In my recent review of Simone St. James’s The Broken Girls, I talked about women’s ability to carry on despite tragedy. And that reminded me of a book that made me so mad, I couldn’t get more than a couple of chapters into it.
In Pre-Pandemic times, I was part of an informal book club of former coworkers that met once a month. For the most part, we didn’t read the same book. The rule was generally, as long as you read something, that was fine. And, really, it was a chance for us all to catch up. But for Christmas one of the book club members, who was the one who kept us all on task, gifted me a book. I don’t actually remember the name and I’ve since passed it on to someone else who I thought might appreciate it better. It was something like The View from Provence.
The premise of the book was a woman whose husband had tragically died more than a year previous was struggling to get her life back together. Her mother owned a small house in Provence, France which needed some looking after. Although I didn’t get to this part, it was obvious that this woman was going to be sent there and while fixing up the house, she was going to fall in love with the boy next door who she’d had a crush on as a youth.
The problem is, this woman was a mess. More than a year after her husband’s death and she had trouble getting anywhere on time. She forgot orders for her bakery. She forgot the speech she wrote for her sister’s wedding. And that might not have bothered me so much, except that she had a child. I think he was 6 or 7. He’d taken to wearing a watch so that he could keep her on time. He was trying to pick up the slack for his mother who after a full twelve months of grieving her husband, still couldn’t manage to get herself together.
And that bothered me. A lot. I think if there hadn’t been a kid involved, I could have rolled my eyes but continued the book. With a kid in the mix, though. I just couldn’t stop thinking about all the psychological harm this woman was doing to her kid.
But that brings me back to the point I made in my The Broken Girls review. Women are expected to pick themselves back up and just keep going. To not let the tragedy slow them down or knock them out of the race. We have to persevere. And we have to do it quickly. There are no Miss Havisham’s anymore sitting in our wedding dress in a house going to ruin. If your husband dies, there’s a very short window where you are allowed to be a mess. A couple of weeks, maybe a month. People will pitch in to help pick up the slack for that time. But after that, you better pull yourself together.
And I can’t help but feel that’s, in some way, a product of our patriarchal society. I wonder if I would feel the same way if it was a dad who was a mess after his wife’s death. I’m not sure. Men are certainly allowed more latitude on family things. I was listening to a podcast where they played a clip of Fox’s Tucker Carlson talking about his family. He mentioned that he’d changed very few diapers and then went on to say something transphobic. The two male hosts of the podcast picked up on the transphobia but not the other. We somehow allow for men not to be primary caregivers.
What do you think? Should women be expected to pull themselves together after a tragedy? Do we treat men differently under the same circumstances? And if not, why is that?

□ □ □ □ □ □ □

• Problem to work on: Reproduce the passage of the blog post verbatim, starting at "And that bothered" and ending at "to her kid.".

□ □ □ □ □ □ □

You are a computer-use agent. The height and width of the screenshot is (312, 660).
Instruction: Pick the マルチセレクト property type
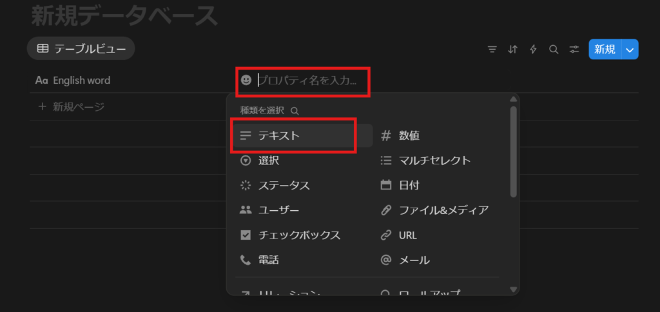[434, 161]
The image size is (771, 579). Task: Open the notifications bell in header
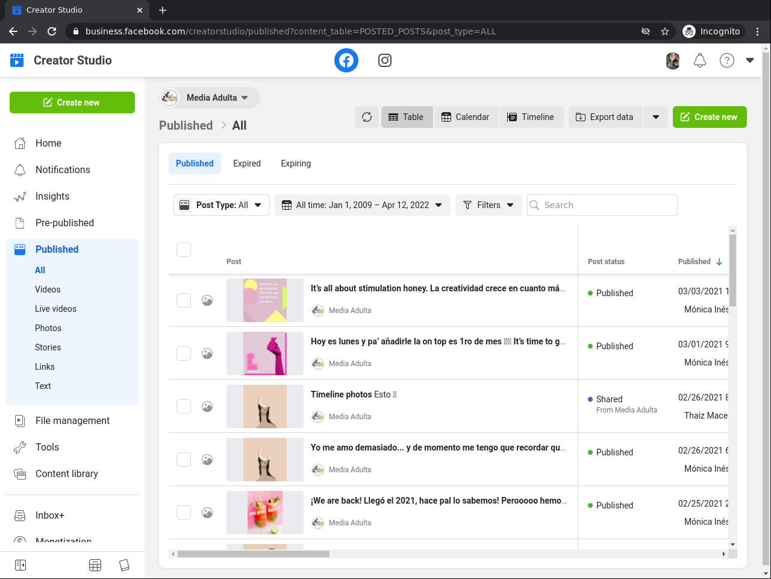click(x=700, y=60)
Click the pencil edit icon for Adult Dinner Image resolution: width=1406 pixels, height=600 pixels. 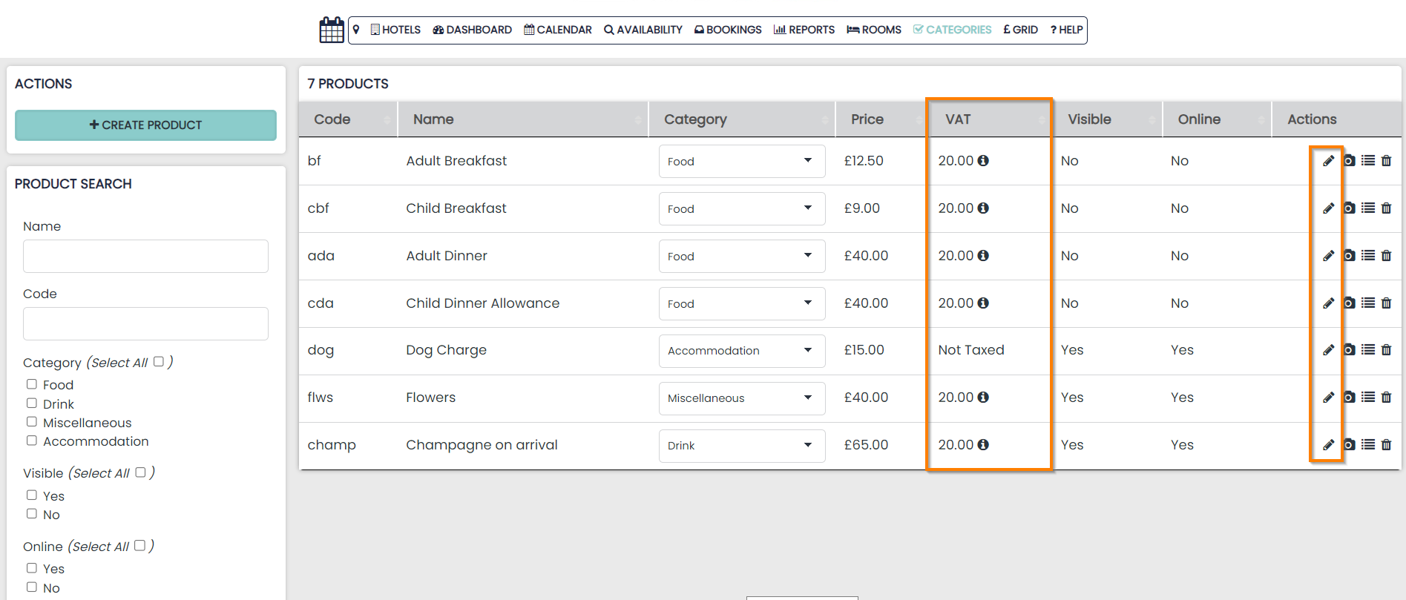(x=1328, y=256)
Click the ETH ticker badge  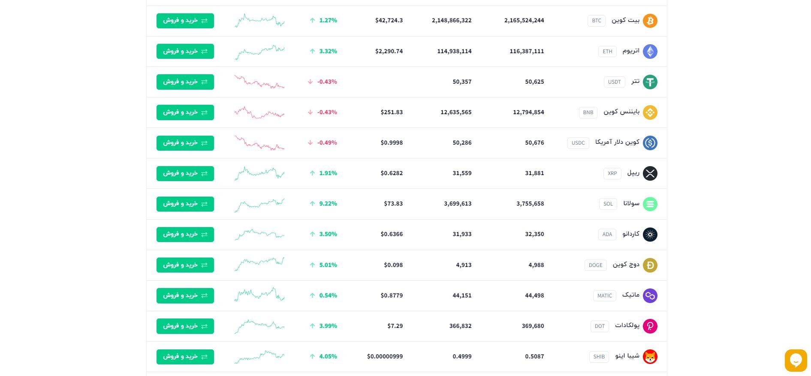tap(607, 52)

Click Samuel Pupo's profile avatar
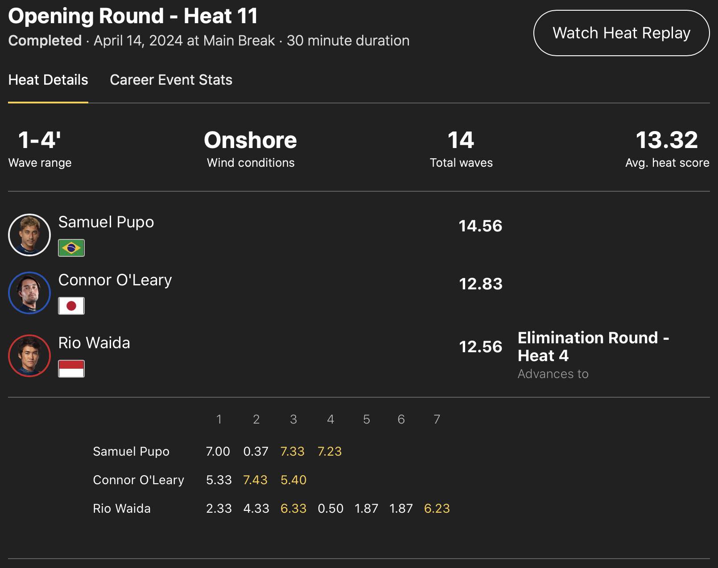[x=29, y=235]
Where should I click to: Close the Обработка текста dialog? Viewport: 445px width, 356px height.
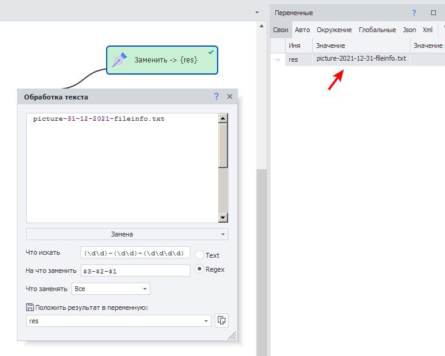click(230, 96)
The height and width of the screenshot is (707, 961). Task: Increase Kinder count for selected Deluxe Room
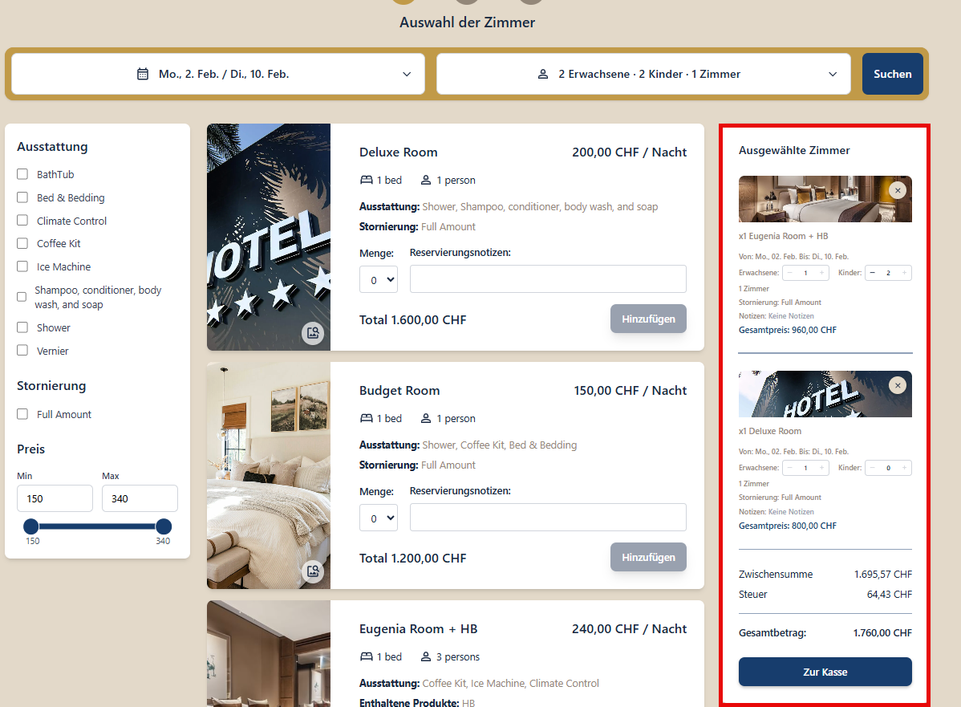coord(904,468)
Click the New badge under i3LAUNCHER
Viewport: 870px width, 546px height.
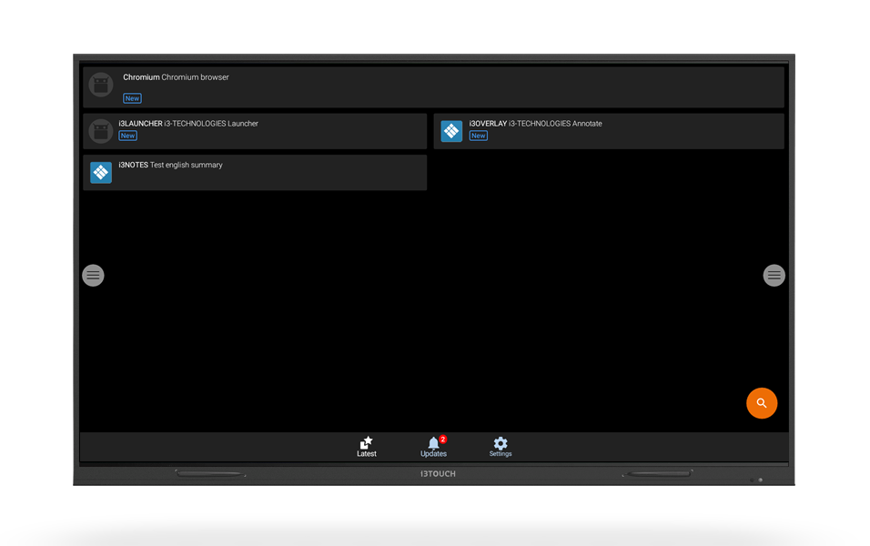pos(127,136)
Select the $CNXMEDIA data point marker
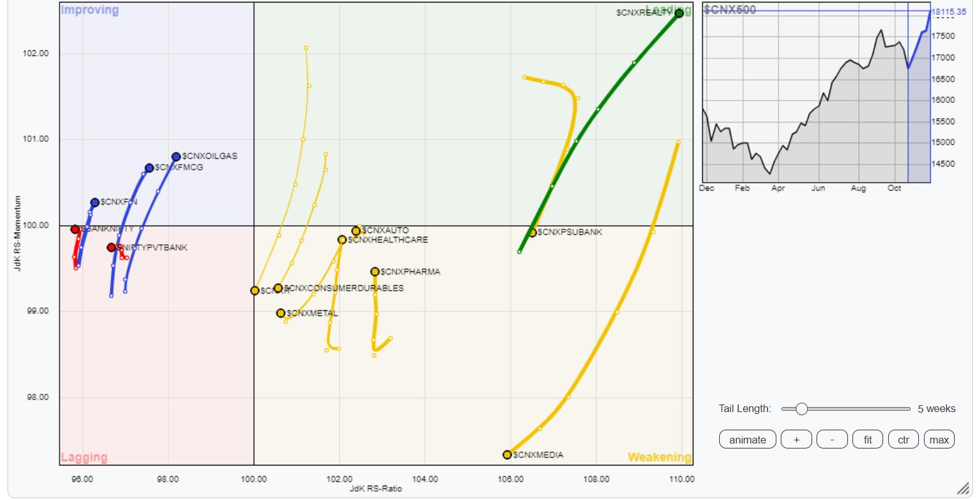Viewport: 978px width, 500px height. click(507, 455)
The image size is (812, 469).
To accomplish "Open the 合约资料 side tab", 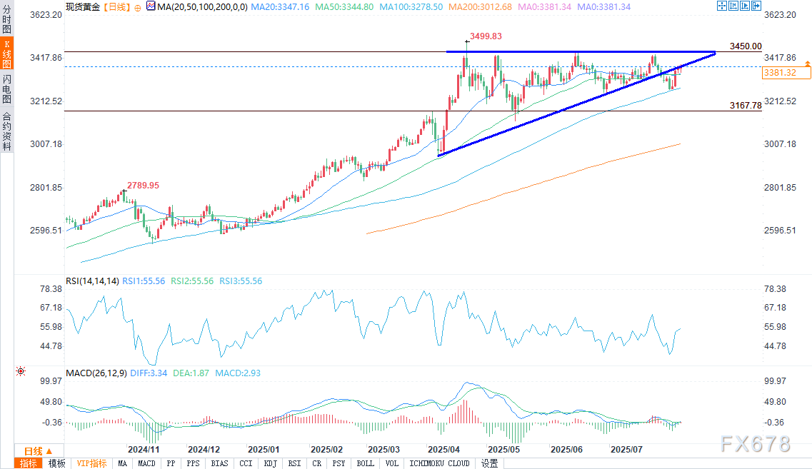I will (6, 131).
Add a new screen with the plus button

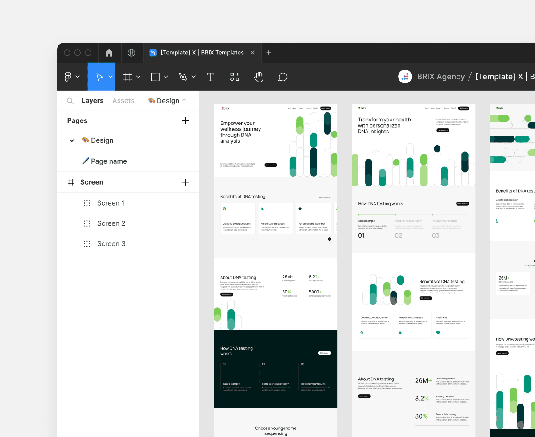tap(185, 182)
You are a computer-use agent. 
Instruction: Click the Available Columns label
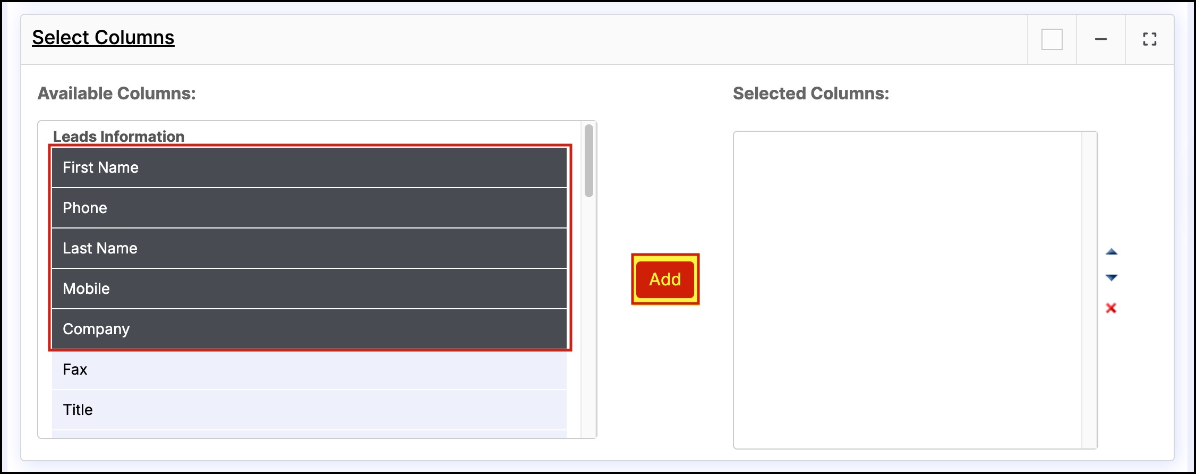click(x=116, y=94)

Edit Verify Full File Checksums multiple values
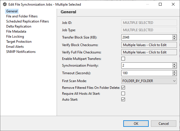(149, 52)
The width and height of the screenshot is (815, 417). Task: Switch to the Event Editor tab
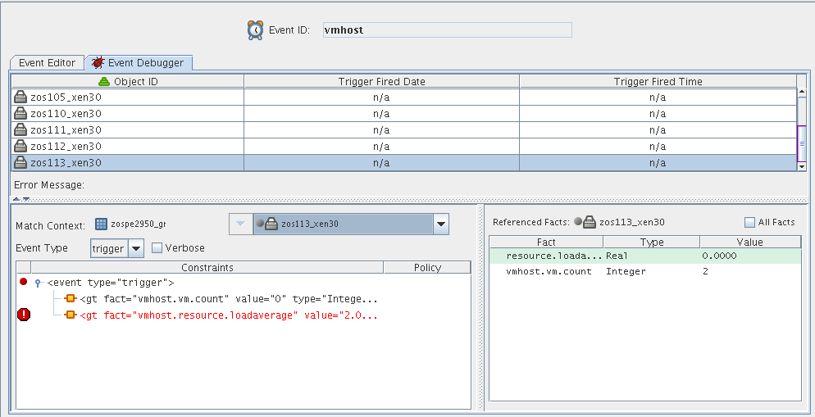click(x=47, y=62)
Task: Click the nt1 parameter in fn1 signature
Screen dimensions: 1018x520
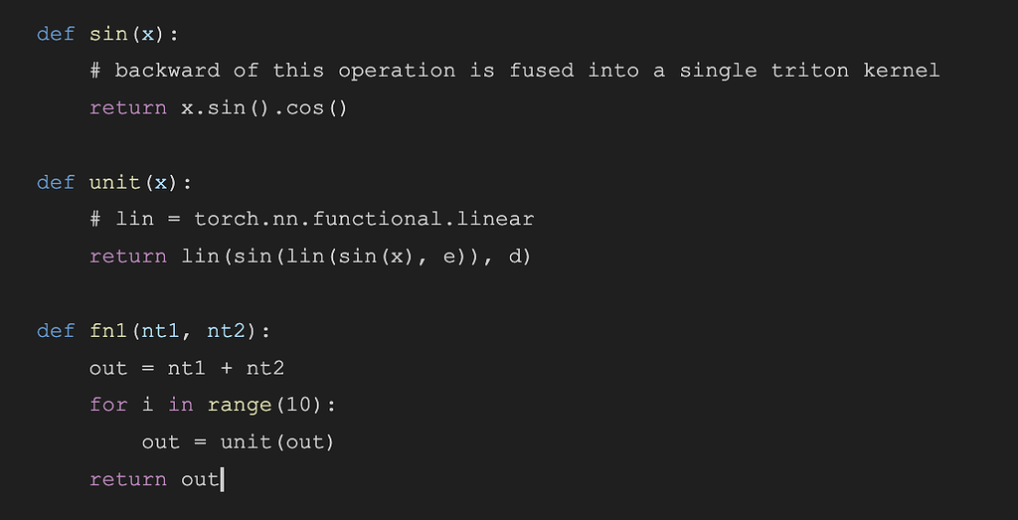Action: point(160,331)
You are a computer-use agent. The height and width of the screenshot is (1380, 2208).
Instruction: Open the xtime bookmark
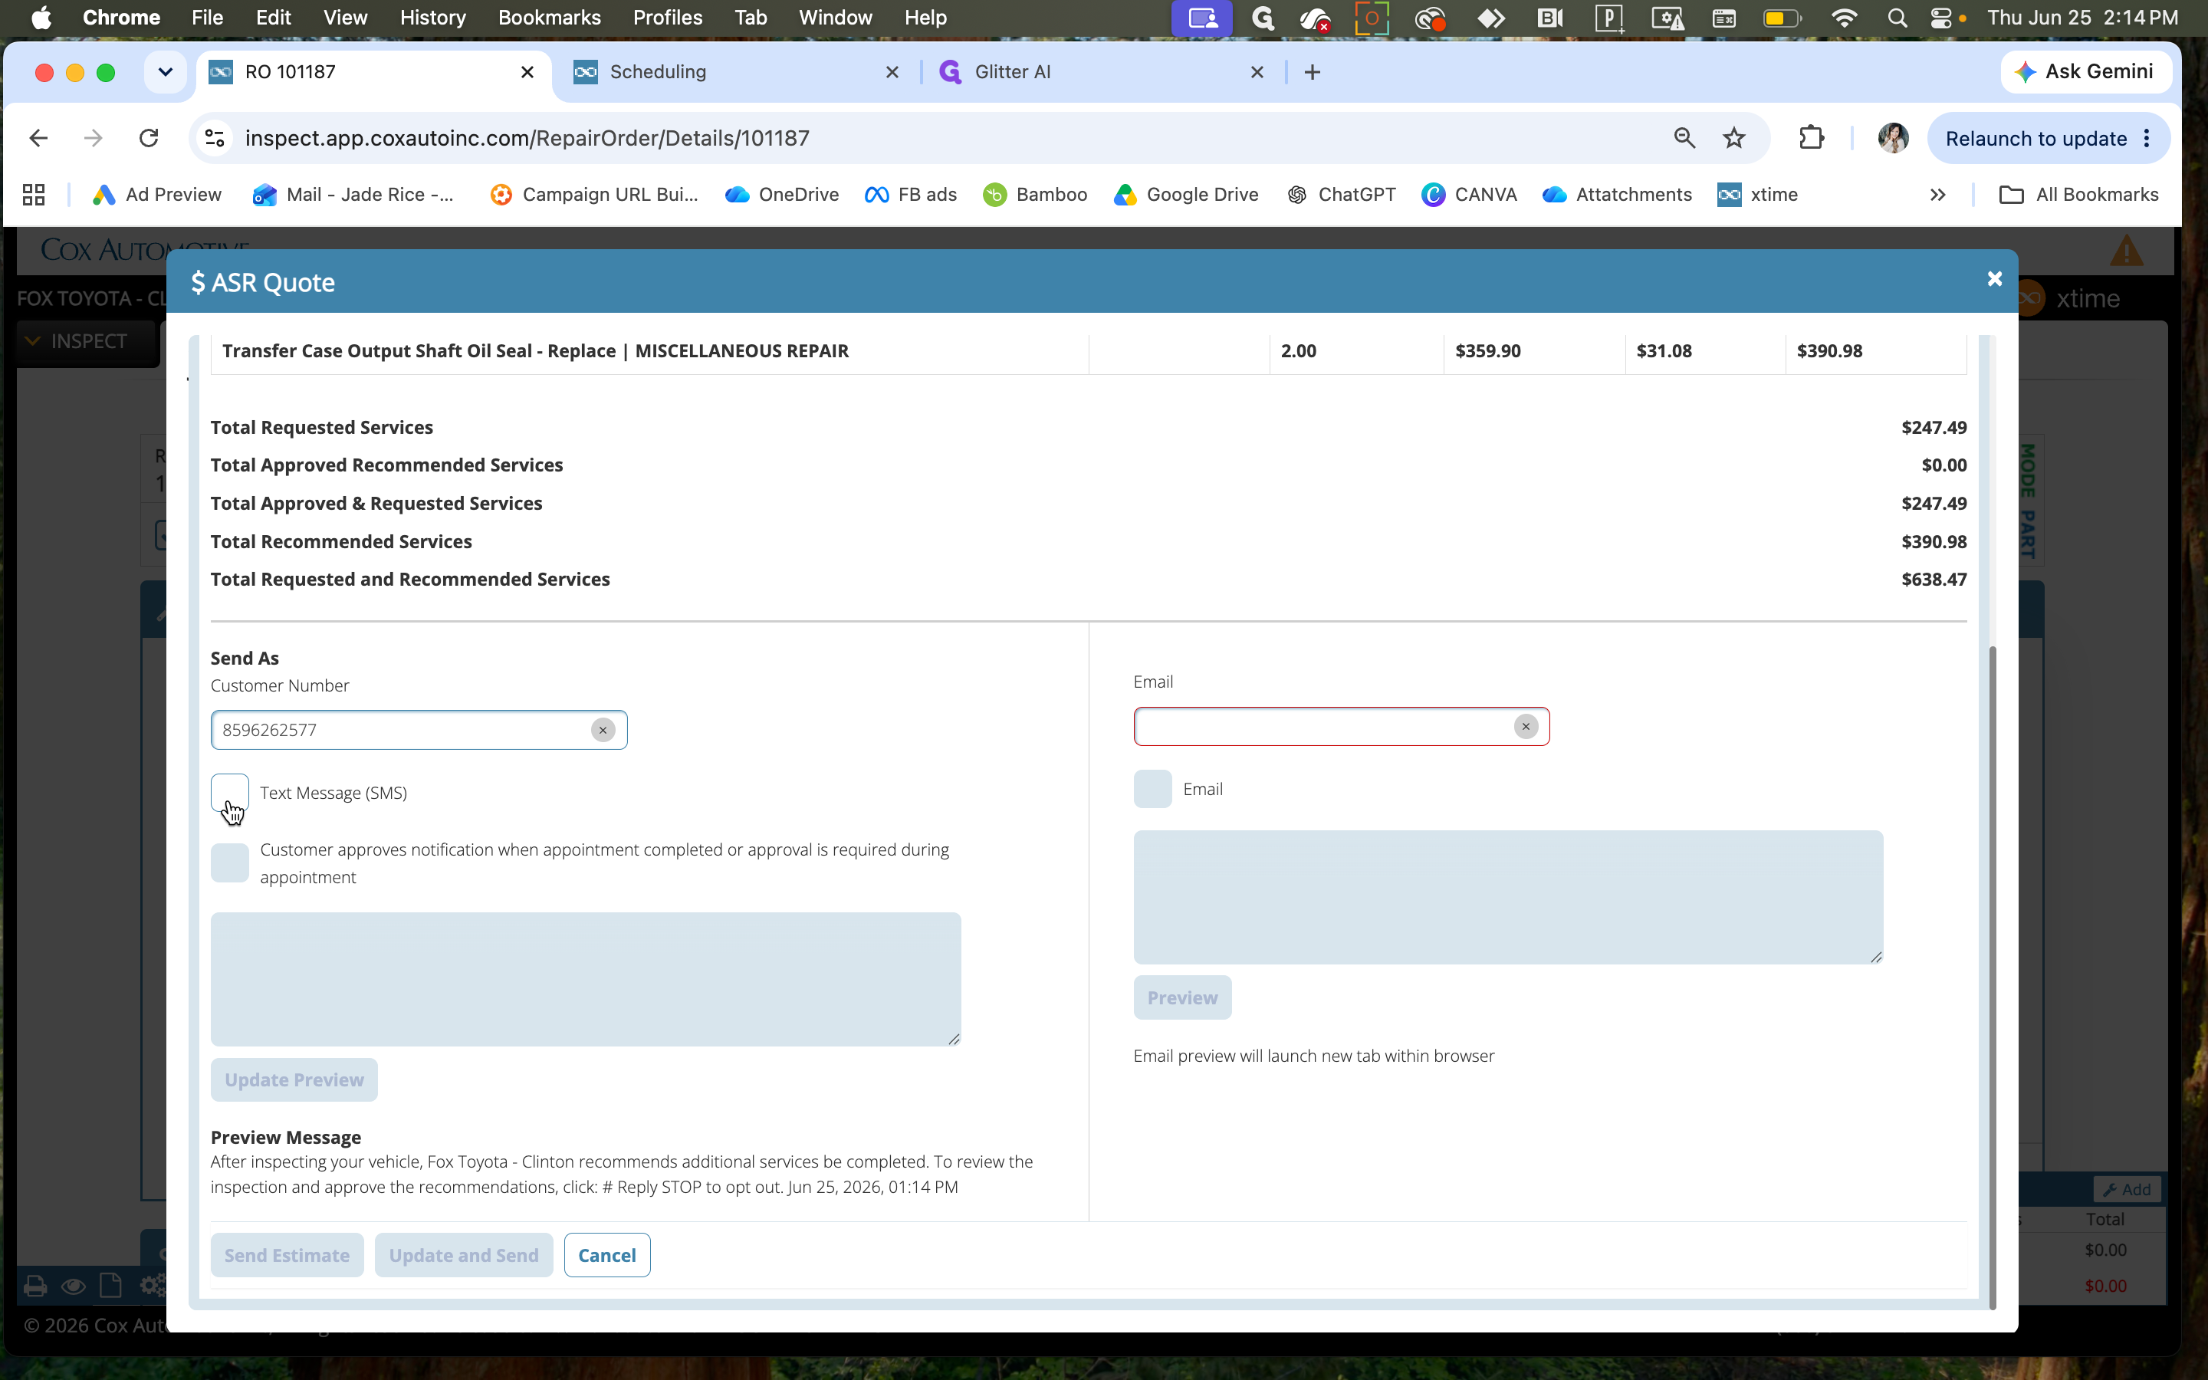click(x=1757, y=194)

□ □ □ □ □ □ □

• Exercise result:
And that bothered me. A lot. I think if there hadn’t been a kid involved, I could have rolled my eyes but continued the book. With a kid in the mix, though. I just couldn’t stop thinking about all the psychological harm this woman was doing to her kid.